[Data provided — start]

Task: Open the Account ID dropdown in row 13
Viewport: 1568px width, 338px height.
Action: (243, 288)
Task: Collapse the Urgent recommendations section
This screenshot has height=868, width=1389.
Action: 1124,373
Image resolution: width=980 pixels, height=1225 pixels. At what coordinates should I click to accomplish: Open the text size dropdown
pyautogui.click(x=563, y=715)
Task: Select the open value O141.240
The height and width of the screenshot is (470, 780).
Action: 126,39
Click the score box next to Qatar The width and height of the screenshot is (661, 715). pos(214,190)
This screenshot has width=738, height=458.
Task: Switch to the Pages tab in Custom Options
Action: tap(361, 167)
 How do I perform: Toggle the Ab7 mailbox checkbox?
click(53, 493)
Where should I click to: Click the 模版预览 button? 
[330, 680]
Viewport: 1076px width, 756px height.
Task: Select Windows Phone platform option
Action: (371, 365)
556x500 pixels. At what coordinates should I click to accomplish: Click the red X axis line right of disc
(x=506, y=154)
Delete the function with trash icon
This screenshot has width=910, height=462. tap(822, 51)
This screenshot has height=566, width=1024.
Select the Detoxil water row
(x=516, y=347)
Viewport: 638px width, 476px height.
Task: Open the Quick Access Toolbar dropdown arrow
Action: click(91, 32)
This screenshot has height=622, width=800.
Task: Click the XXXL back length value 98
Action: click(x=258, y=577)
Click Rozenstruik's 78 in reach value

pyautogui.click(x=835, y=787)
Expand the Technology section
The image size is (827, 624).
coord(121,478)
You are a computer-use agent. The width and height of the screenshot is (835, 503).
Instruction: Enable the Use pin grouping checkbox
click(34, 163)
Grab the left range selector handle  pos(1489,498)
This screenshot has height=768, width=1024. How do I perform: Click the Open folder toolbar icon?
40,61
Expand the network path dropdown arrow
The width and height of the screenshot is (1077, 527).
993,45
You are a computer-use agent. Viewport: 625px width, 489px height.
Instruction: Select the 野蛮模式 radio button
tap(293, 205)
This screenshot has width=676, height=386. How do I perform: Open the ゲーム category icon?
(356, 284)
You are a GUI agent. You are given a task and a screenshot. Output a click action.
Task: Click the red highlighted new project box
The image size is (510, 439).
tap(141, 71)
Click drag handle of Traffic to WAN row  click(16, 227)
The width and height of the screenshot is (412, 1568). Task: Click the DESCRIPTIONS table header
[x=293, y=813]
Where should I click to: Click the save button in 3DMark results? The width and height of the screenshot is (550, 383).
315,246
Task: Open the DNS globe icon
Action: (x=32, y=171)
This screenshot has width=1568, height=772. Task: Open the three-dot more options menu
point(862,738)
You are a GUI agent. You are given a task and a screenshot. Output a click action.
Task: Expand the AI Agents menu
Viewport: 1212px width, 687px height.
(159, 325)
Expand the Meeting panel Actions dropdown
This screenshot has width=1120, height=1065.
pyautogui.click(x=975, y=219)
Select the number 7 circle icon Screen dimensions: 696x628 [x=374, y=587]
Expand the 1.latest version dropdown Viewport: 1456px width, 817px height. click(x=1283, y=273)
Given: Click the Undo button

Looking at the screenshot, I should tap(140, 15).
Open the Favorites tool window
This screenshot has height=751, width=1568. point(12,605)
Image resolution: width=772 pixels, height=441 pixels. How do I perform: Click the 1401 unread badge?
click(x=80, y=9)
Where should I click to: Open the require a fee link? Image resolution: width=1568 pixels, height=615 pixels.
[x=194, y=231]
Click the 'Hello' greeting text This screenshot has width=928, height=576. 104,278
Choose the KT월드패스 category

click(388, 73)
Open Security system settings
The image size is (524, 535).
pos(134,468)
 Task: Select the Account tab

[Data provided — finish]

● **Your task**
An exact copy of every entry above is required.

● **Answer box**
Task: Open the Account ID dropdown in row 13
Viewport: 1568px width, 338px height.
Action: (243, 288)
Task: Collapse the Urgent recommendations section
This screenshot has height=868, width=1389.
Action: 1124,373
Image resolution: width=980 pixels, height=1225 pixels. At what coordinates should I click to accomplish: Open the text size dropdown
pyautogui.click(x=563, y=715)
Task: Select the open value O141.240
The height and width of the screenshot is (470, 780).
Action: 126,39
Click the score box next to Qatar The width and height of the screenshot is (661, 715). pos(214,190)
This screenshot has width=738, height=458.
Task: Switch to the Pages tab in Custom Options
Action: tap(361, 167)
 How do I perform: Toggle the Ab7 mailbox checkbox?
click(53, 493)
Where should I click to: Click the 模版预览 button? 
[330, 680]
Viewport: 1076px width, 756px height.
Task: Select Windows Phone platform option
Action: (371, 365)
556x500 pixels. At what coordinates should I click to accomplish: Click the red X axis line right of disc
(x=506, y=154)
Delete the function with trash icon
This screenshot has width=910, height=462. tap(822, 51)
This screenshot has height=566, width=1024.
Select the Detoxil water row
(x=516, y=347)
Viewport: 638px width, 476px height.
Task: Open the Quick Access Toolbar dropdown arrow
Action: click(91, 32)
This screenshot has height=622, width=800.
Task: Click the XXXL back length value 98
Action: click(x=258, y=577)
Click Rozenstruik's 78 in reach value

pyautogui.click(x=835, y=787)
Expand the Technology section
The image size is (827, 624).
coord(121,478)
You are a computer-use agent. The width and height of the screenshot is (835, 503).
Instruction: Enable the Use pin grouping checkbox
click(34, 163)
Grab the left range selector handle  pos(1489,498)
This screenshot has height=768, width=1024. How do I perform: Click the Open folder toolbar icon?
40,61
Expand the network path dropdown arrow
The width and height of the screenshot is (1077, 527).
993,45
You are a computer-use agent. Viewport: 625px width, 489px height.
Instruction: Select the 野蛮模式 radio button
tap(293, 205)
This screenshot has width=676, height=386. How do I perform: Open the ゲーム category icon?
(356, 284)
You are a GUI agent. You are given a task and a screenshot. Output a click action.
Task: Click the red highlighted new project box
The image size is (510, 439).
tap(141, 71)
Click drag handle of Traffic to WAN row  click(16, 227)
The width and height of the screenshot is (412, 1568). Task: Click the DESCRIPTIONS table header
[x=293, y=813]
Where should I click to: Click the save button in 3DMark results? The width and height of the screenshot is (550, 383).
315,246
Task: Open the DNS globe icon
Action: (x=32, y=171)
This screenshot has width=1568, height=772. Task: Open the three-dot more options menu
point(862,738)
You are a GUI agent. You are given a task and a screenshot. Output a click action.
Task: Expand the AI Agents menu
Viewport: 1212px width, 687px height.
(159, 325)
Expand the Meeting panel Actions dropdown
This screenshot has width=1120, height=1065.
pyautogui.click(x=975, y=219)
Select the number 7 circle icon Screen dimensions: 696x628 [x=374, y=587]
Expand the 1.latest version dropdown Viewport: 1456px width, 817px height. click(x=1283, y=273)
Given: Click the Undo button

Looking at the screenshot, I should tap(140, 15).
Open the Favorites tool window
This screenshot has height=751, width=1568. point(12,605)
Image resolution: width=772 pixels, height=441 pixels. How do I perform: Click the 1401 unread badge?
click(x=80, y=9)
Where should I click to: Open the require a fee link? Image resolution: width=1568 pixels, height=615 pixels.
[x=194, y=231]
Click the 'Hello' greeting text This screenshot has width=928, height=576. 104,278
Choose the KT월드패스 category

click(388, 73)
Open Security system settings
The image size is (524, 535).
pos(134,468)
 Task: Select the Account tab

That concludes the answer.